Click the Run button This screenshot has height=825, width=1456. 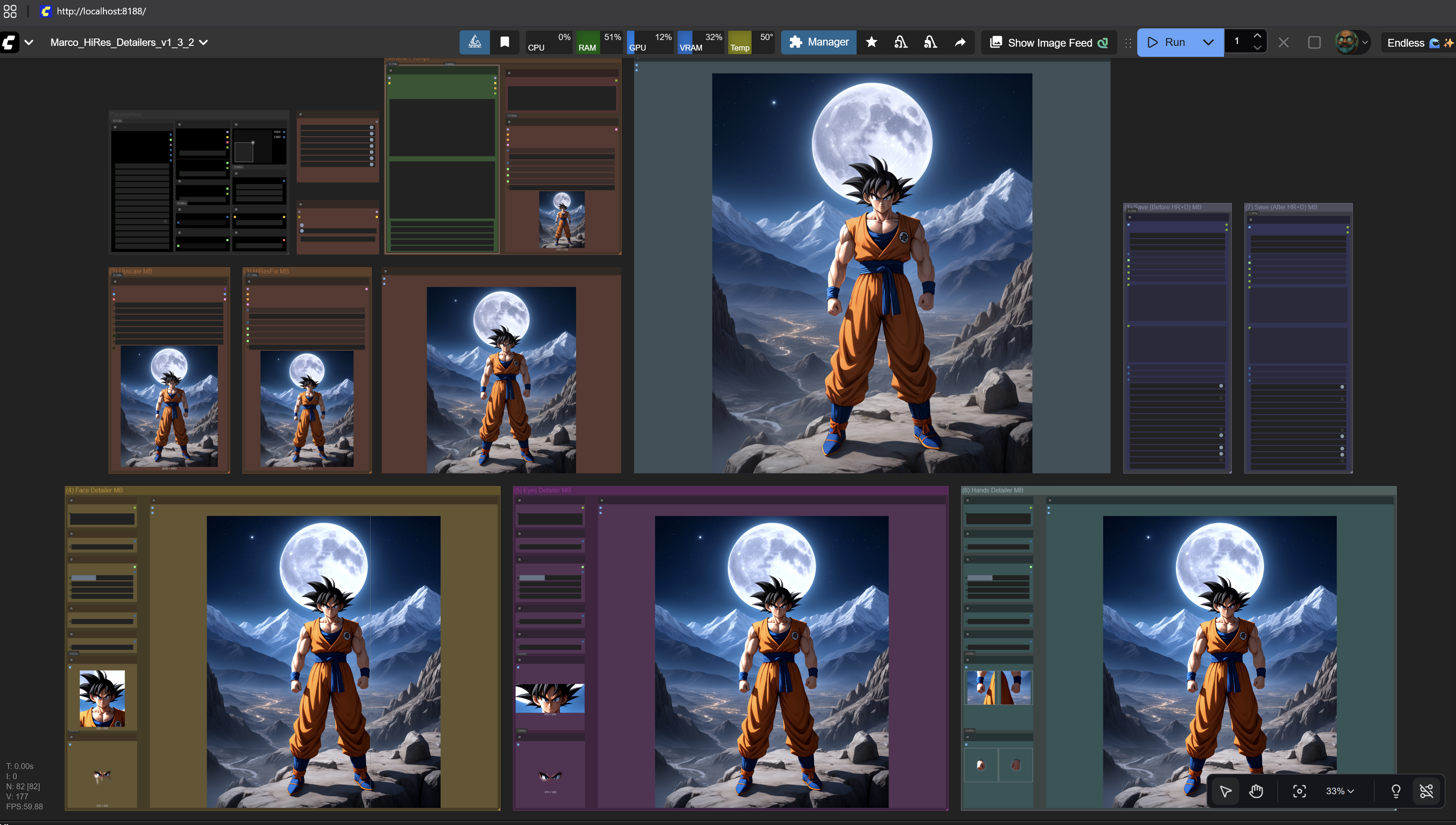tap(1167, 42)
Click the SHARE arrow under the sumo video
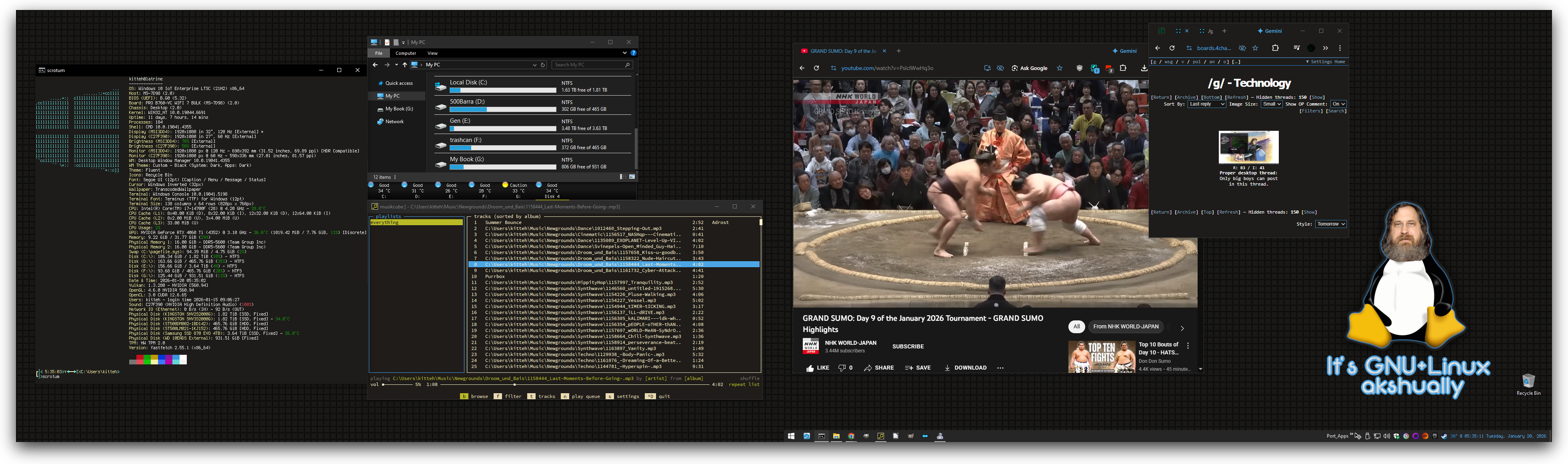The image size is (1568, 464). tap(867, 368)
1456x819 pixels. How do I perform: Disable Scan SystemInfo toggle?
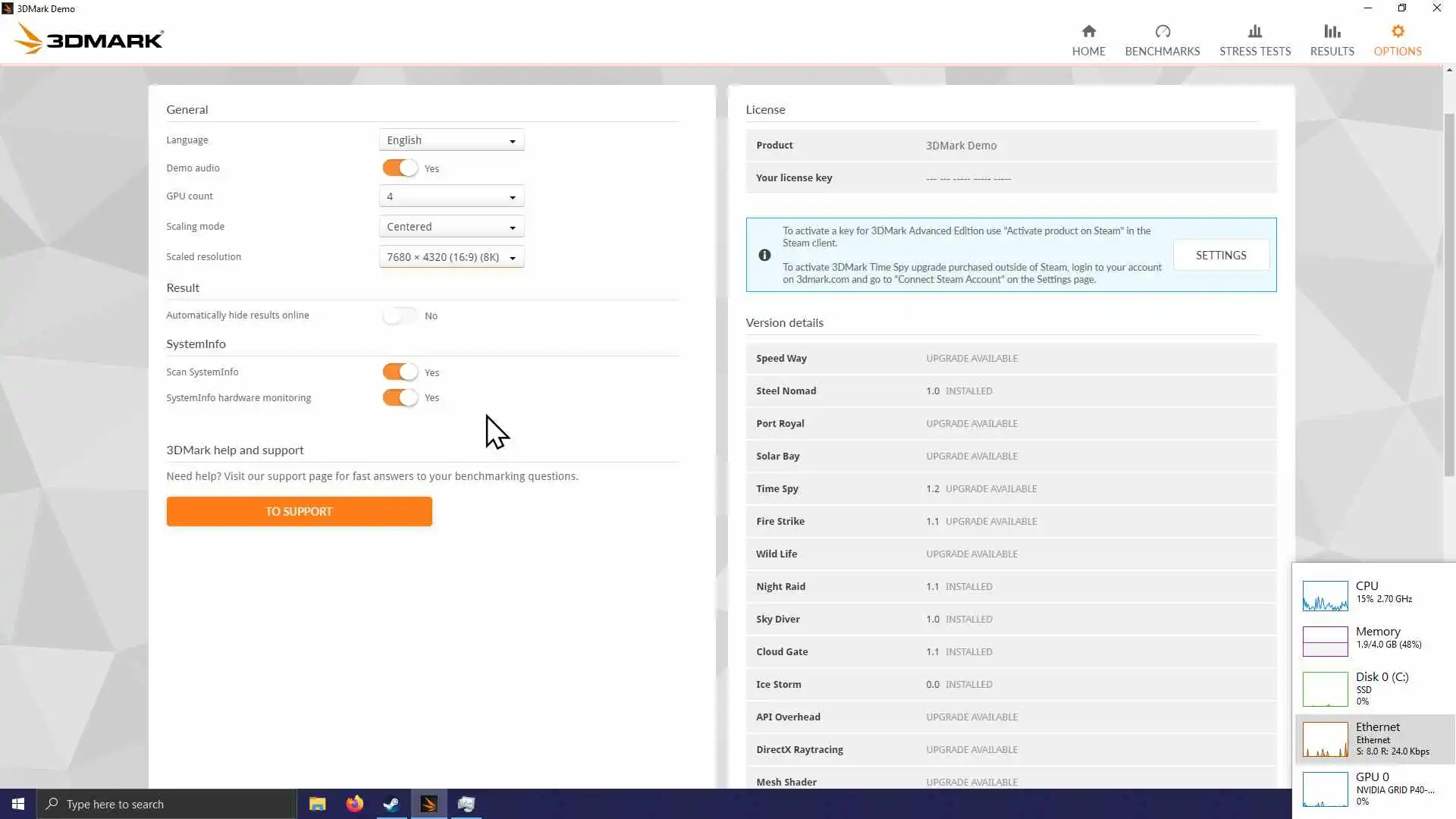coord(400,372)
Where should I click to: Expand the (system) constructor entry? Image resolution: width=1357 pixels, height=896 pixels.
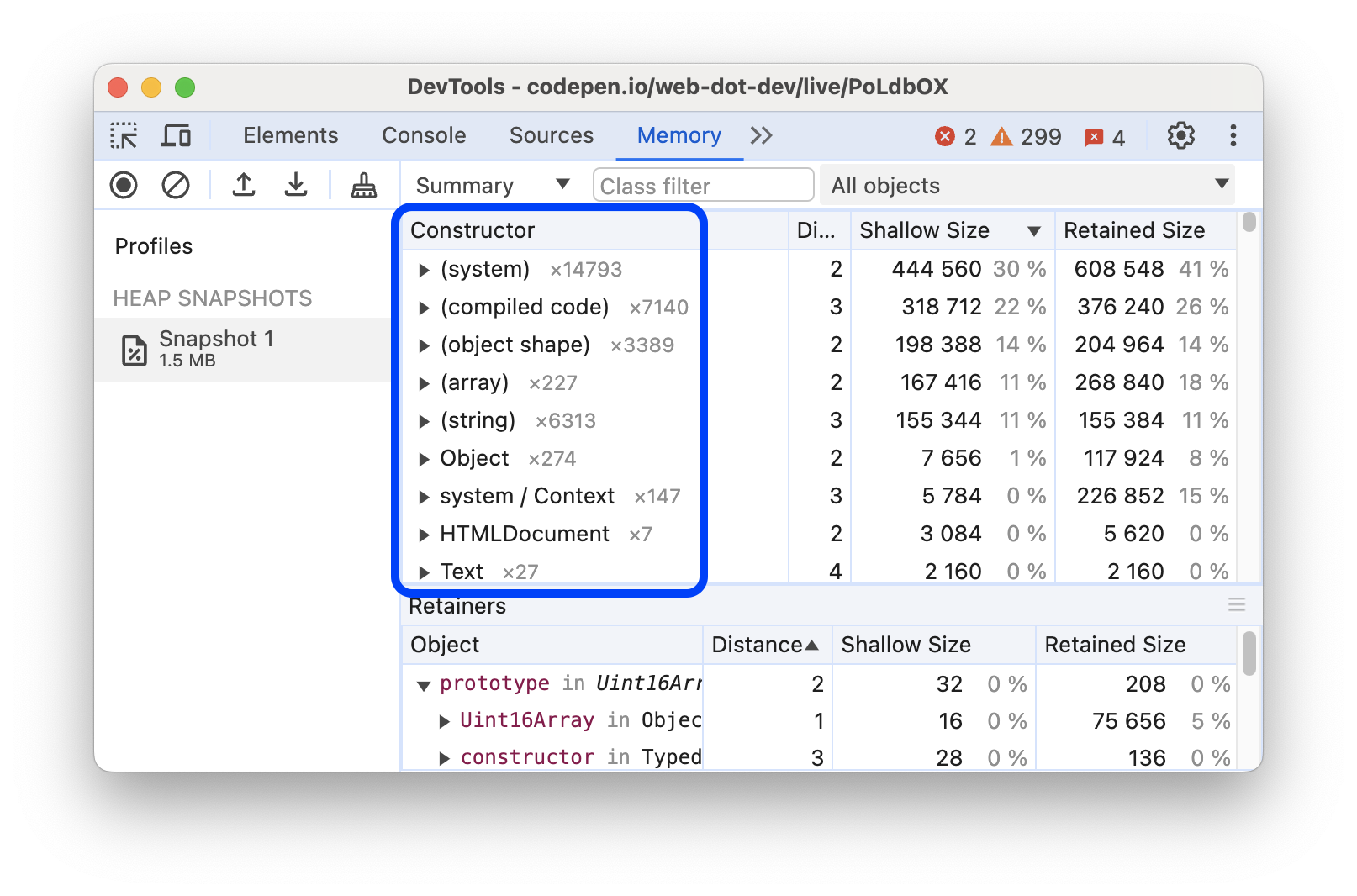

___

» **WHAT THIS TASK INVOLVES**: Go to the line with "1456x819 pixels. How" in the entries above. Reproduce that line and each one after it to the end, exactly and without the pictures.

» **RESPONSE TO THE TASK**:
1456x819 pixels. How do I perform: Disable Scan SystemInfo toggle?
coord(400,372)
Where should I click to: Expand the (system) constructor entry? Image resolution: width=1357 pixels, height=896 pixels.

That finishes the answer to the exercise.